What there is by Donald Trump is cherry picking on a massive scale, and with every crime that is committed by an undocumented immigrant heavily publicized by him and his surrogates. When they are confronted by data showing that immigrants commit crimes at a lower rate that those already here, they make the outlandish claim that even a single death is one death too many. This is a standard that is not applied to any other crime. Why is it that one death due to someone who obtained a gun when they should not have been able to not lead to a massive effort to curb easy gun availability?
What is also notable is that Hook gives actual sources for her data. This is routine for a scientist but not for Twitter. Well worth a read.
sonofrojblake says
Trump is clever in just one way: focus.
In the UK, the independently wealthy got the plebs to vote against their interests with Brexit. To do so, they focused partly on immigration, blurring the lines between asylum seekers, economic migrants, legit workers from other EU countries and the hordes of Muslims who would flood here when Turkey joined the EU. But they also had a bunch of other lines of attack, such as promising £350m a week for the NHS, money saved by not “sending it to Brussels” -- a promise they were rowing back on before they even finished counting the votes in the referendum.
Trump, on the other hand, got the plebs to vote for him with a laser-like focus on a simpler, more concrete (you see what I did there?) issue: BUILD THE WALL. (Oh, and “LOCK HER UP” -- remember that?). It’s appealing to the same base instincts of the under-informed, obvs. There is a certain elegance to its simplicity, though.

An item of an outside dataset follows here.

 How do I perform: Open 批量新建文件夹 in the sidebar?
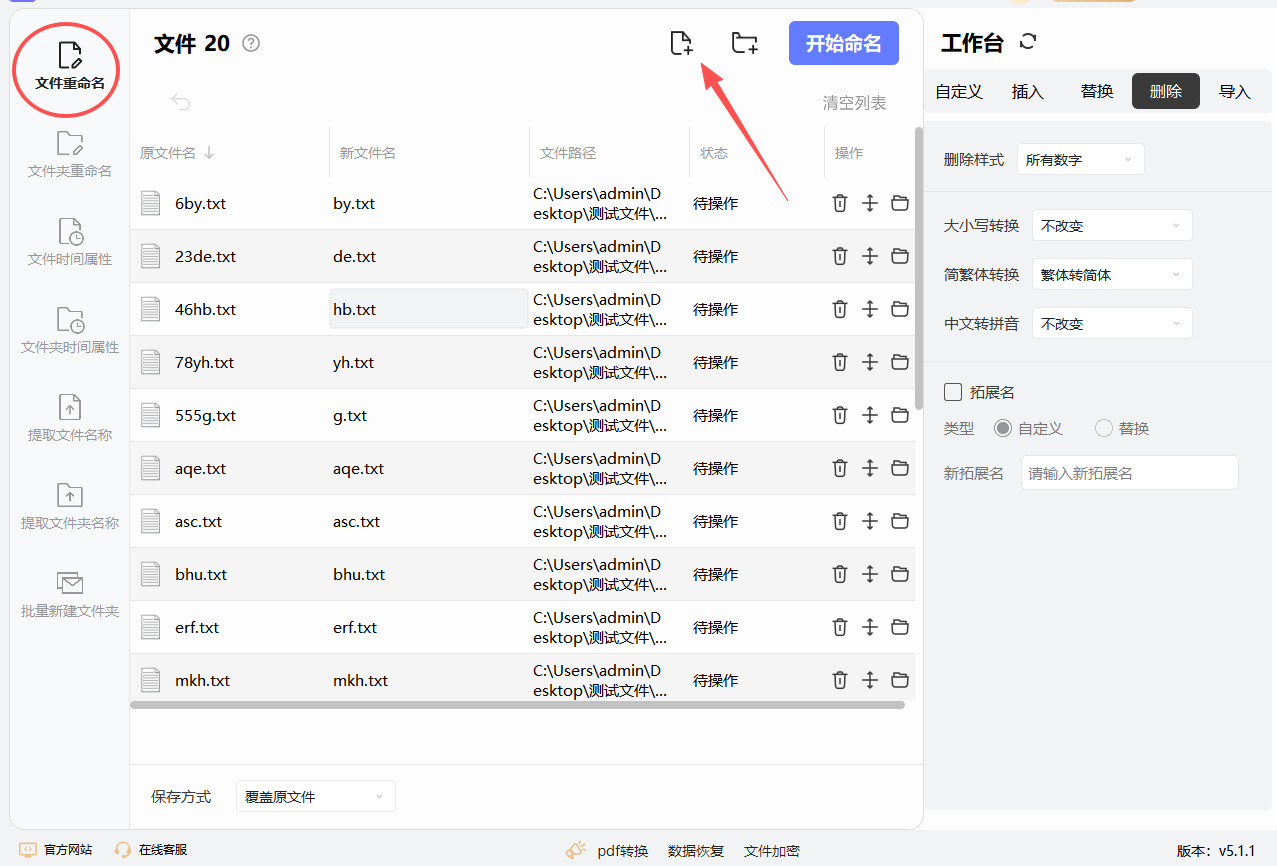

When the election campaign was running, I thought that this elegant simplicity came about because Trump was an instinctive genius at marketing himself, and he had an implicit understanding of how to target a message so it had maximum impact on a malleable crowd. I really thought that. Not that he was a great politician, obvs, but that he was running rings round the Republican candidates and later Clinton by being good at what he did, which is shilling for himself.
I now realise that the situation was more like this: his handlers had to boil down his message to simple, three syllable sound-bites to minimise the chances of him fucking them up. “Riff, Donald, but get to these three words. THESE THREE WORDS, Donald, say them with me…”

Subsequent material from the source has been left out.